Media Headliner: Mullins enthusiastic about Standard challenge

The managing director of the relaunched title is well aware of the need to forge relationships with readers, Ian Darby writes.

The Evening Standard relaunched as the London Evening Standard to great fanfare on Monday. Leading the trumpeting was Andrew Mullins, the Standard's managing director, who was out on the streets with other senior members of the team helping vendors distribute 650,000 free copies of the revamped title.

The launch itself followed a week of teaser marketing activity, which had seen the Standard, under the new ownership of the Russian oligarch Alexander Lebedev, say "sorry" for its past attitude towards London and Londoners.

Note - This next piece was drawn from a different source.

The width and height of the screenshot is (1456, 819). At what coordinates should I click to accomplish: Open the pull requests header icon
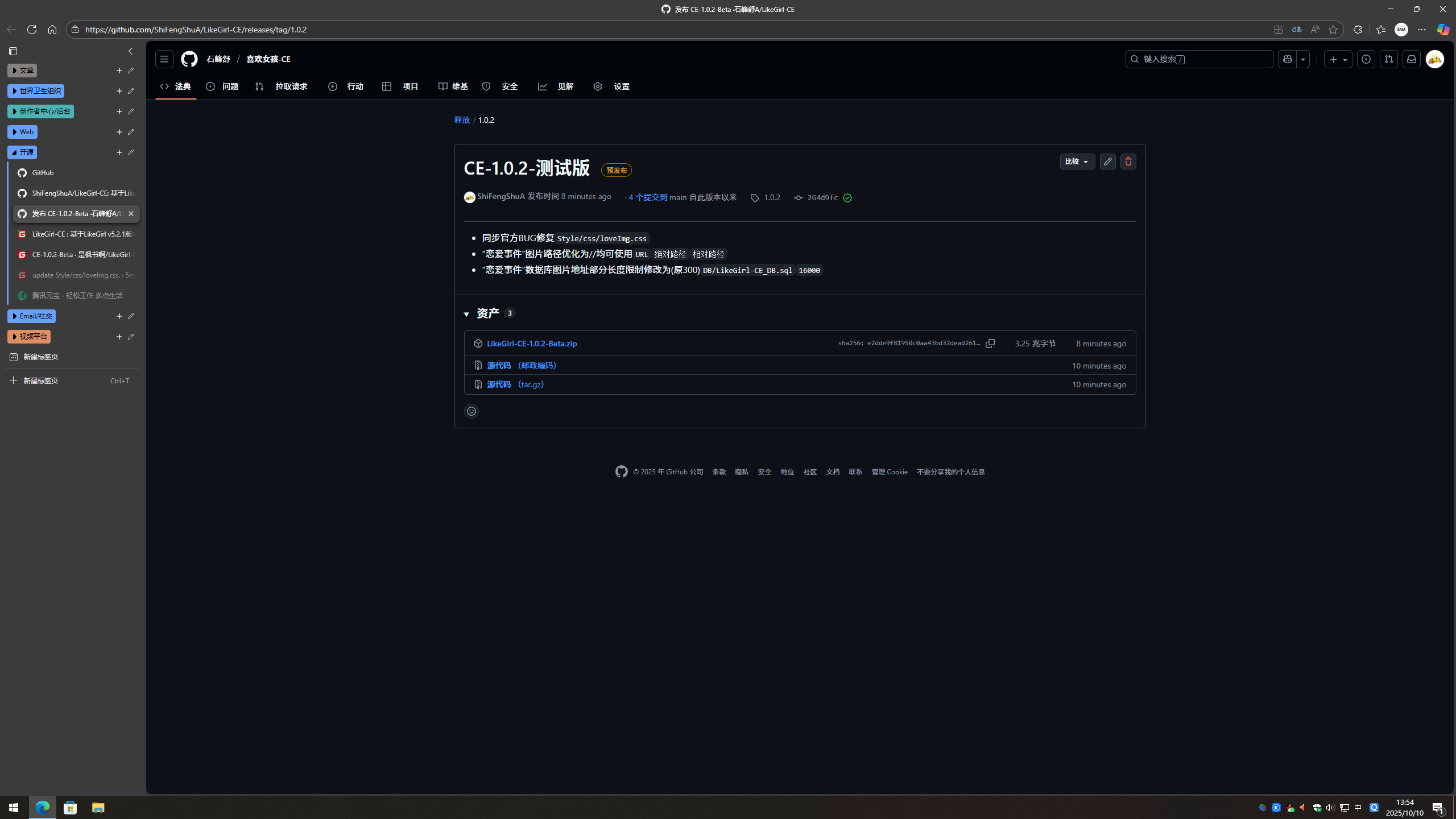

Mullins is adamant that this was the correct strategy to pursue as the Standard looks to adopt a more confident and breezy positioning. The "sorry" creative was replaced this week by new work from McCann Erickson outlining a series of "we promise" commitments from the Standard (such as "political independence", "to listen" and "to celebrate London"). This, in turn, will be followed by a bright, two-tone colour campaign featuring sharp photography and straplines to emphasise that the Standard aspires to be a premium, entertaining evening read.

A former Unilever and Diageo marketer, who cut his teeth in newspapers as the marketing director of Times Newspapers before moving to the Standard in 2006, Mullins is convinced that the relaunch strategy was the correct one. He says: "If we'd just come out with the new paper, then people would just have turned around and said 'so what?'. If we promise to people to be better then they will appreciate it.

"Realistically, it's a hard challenge so we have to take risks and be brave. People might say 'what's all this about, I'm a happy reader?' but (the question is) do we have a strong enough relationship with people that they will run the gauntlet of crossing the road in the rain to one of our vendors when there are five or six frees being thrust into their hands and they don't have 50p ready? Our relationships were not strong enough so we have to build those relationships to go that extra mile for the brand."

Mullins compares the Standard's relationship with readers to one of a failing and loveless marriage that must be rescued. He is admirably frank about the prospects for the relaunch, admitting that holding its circulation of 263,312 (just 128,375 of which are paid-for copies at the full 50p rate) will be something of a triumph. He argues: "All newspapers are in decline. If we can stop this decline, then it's a major success; if we get growth back into the brand, then our relative share and size will grow. Gaining a firm position as the number-one quality newspaper in London would be a major success."

In its favour, the new look and positioning, which includes a greater focus on entertainment and showbusiness, could appeal to a broader audience, while investment in new digital channels (including a new website and a mobile offering, will provide readers with a more up-to- date and interactive offer. The Standard is also introducing a three-tier payment strategy, which, in addition to full-price copies, will see the paper made available to Oyster card holders for 25p and for 10p after 9pm.

Under the new editor, Geordie Greig, who recently arrived from the society magazine Tatler, the Standard promises to be more upbeat and politically neutral than under his Ken Livingstone-bashing predecessor, Veronica Wadley. And media buyers seem impressed with the relaunch and the accompanying promotional push (the Standard will spend £4.5 million marketing the paper). They are also impressed with the Standard's ad sales operation, which, under the former Mail on Sunday ad director Simon Davies, is said to be trading in a flexible way.

Dominic Williams, the press director at Carat, says: "Advertisers are looking for any newspaper to invest. Investment is coming in and the Standard could now be a big threat to The Times with London commuters. There's a question- mark hanging over the freesheets and all we've had in recent years from the Standard is that it's circulation is down by this or that, so it's good to see that being addressed."

Of course, the source of this investment is the Standard's new owner, Lebedev. The Russian bought a 75 per cent stake in the title for £1 from its previous owner Associated Newspapers in February. Under the terms of the deal (which sees Associated maintain a minority stake), the Standard remains in its offices on the second floor of Associated's Northcliffe House. Mullins argues that the new ownership (not withstanding reports of financial difficulties for Lebedev in Moscow) has injected a new spirit and dynamism into the Standard's editorial and commercial teams.

He likens the role of Lebedev and his son Evgeny (who is the Standard executive director) to that of private equity investors and says that the Standard is run day-to-day by a three-man team of himself, Greig and the deputy chairman and media entrepreneur, Justin Byam Shaw.

"We've got a long way to go, and we're well aware that when 900,000 free things are being given away around our vendors, then it's not going to be easy," Mullins admits. That said, he is rolling up his sleeves with admirable enthusiasm.